The epidemic has energized the scientific research community to accelerate its efforts, although it has also made the public realize, “that we don’t have a scientific answer to everything,” Koop says.

Nevertheless, scientists almost universally agree that the advances made against AIDS in the last decade came with unprecedented speed, in part because of new technology and newly acquired knowledge about retroviruses--the special kind of virus AIDS is--and because researchers were excited and inspired by the challenge. The cause of AIDS was discovered in a very short time, and numerous therapies to treat AIDS-related conditions have also been developed and made accessible to the afflicted.

“It has brought out the best in science,” says Dr.

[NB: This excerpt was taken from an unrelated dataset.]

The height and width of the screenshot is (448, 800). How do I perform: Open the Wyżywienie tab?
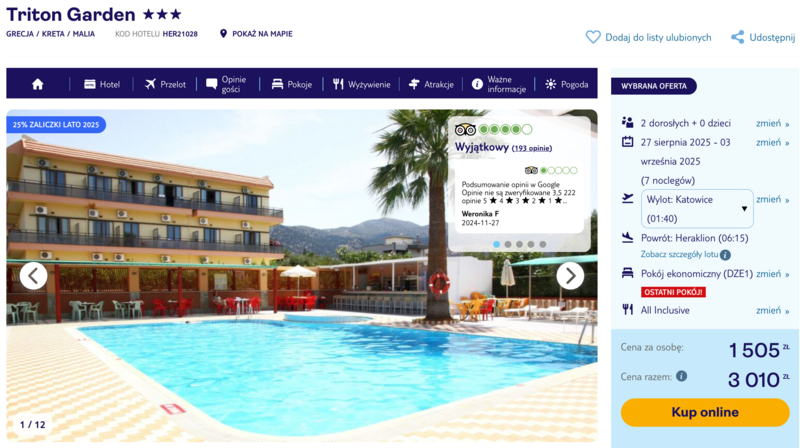tap(361, 84)
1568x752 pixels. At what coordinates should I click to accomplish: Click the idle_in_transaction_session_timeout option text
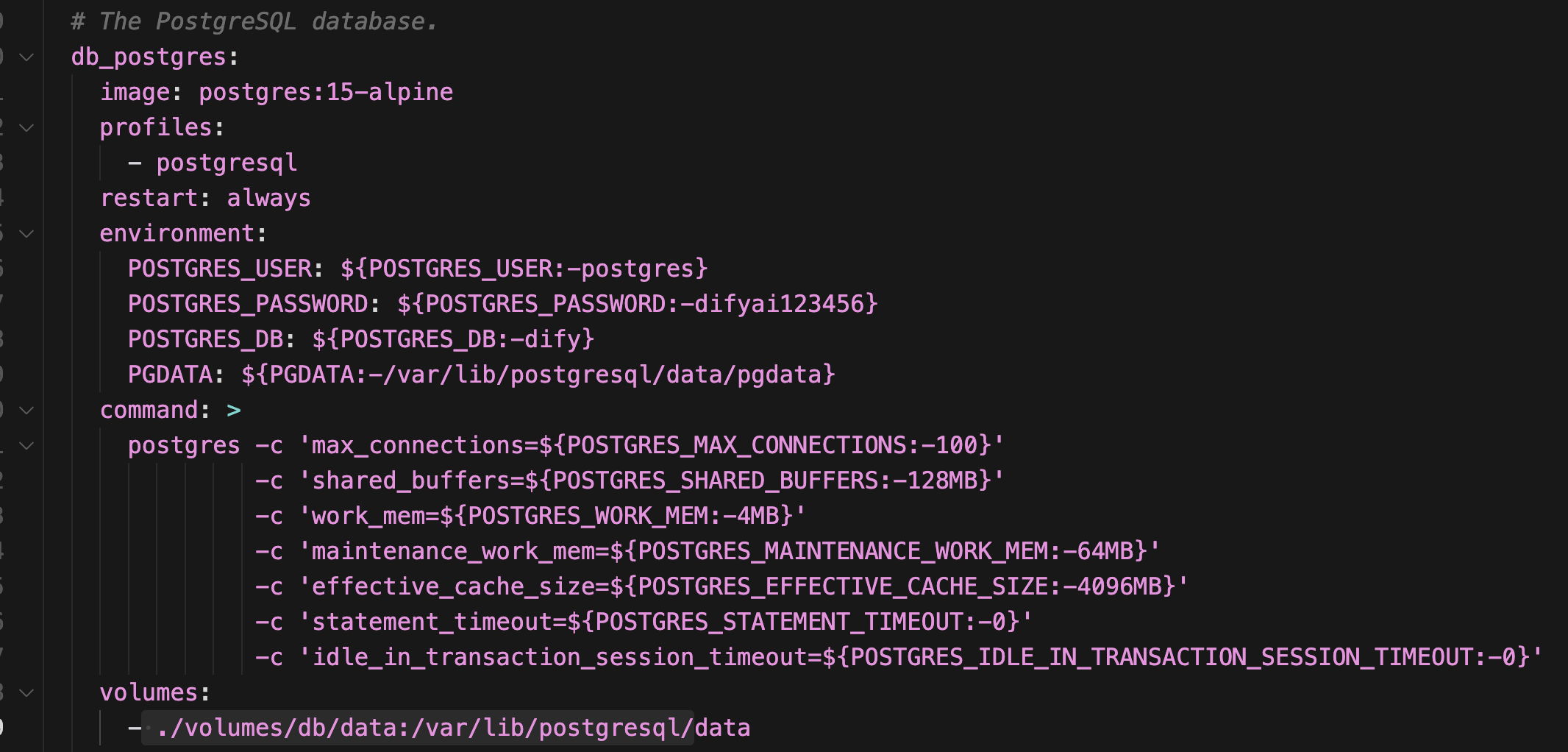pyautogui.click(x=559, y=658)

Anthony Fauci, the director of AIDS research activities for the federal government’s National Institutes of Health. “Not only because scientists are driven by the need to solve puzzles and answer questions, but because of that extra push you get knowing that what you’re doing will have an impact on the lives of a lot of people.”

Beyond that, it has also made scientists accountable to new constituencies.

“The magnitude of AIDS and the pressures of the activists have brought new attitudes towards traditional things that had been sacrosanct--like scientists feeling they don’t have to explain what they’re doing to the public because it’s their business,” Fauci says.

He and others believe that the next decade will bring more advances in therapy, and likely an experimental vaccine that will be launched into large-scale international testing.

But the next decade will also invariably bring more pressures on the health care system, more suffering, more death, more sorrow. For those whose lives and careers have become inextricably bound with AIDS--and who realize what lies ahead--there is a profound sense of disbelief that only 10 years have passed since the epidemic made its ferocious debut.

“Ten years? That’s incredible,” says the CDC’s Curran, who now directs the agency’s AIDS division. “You’d think it must have been longer for something like this--a single disease--to have so taken over the world.”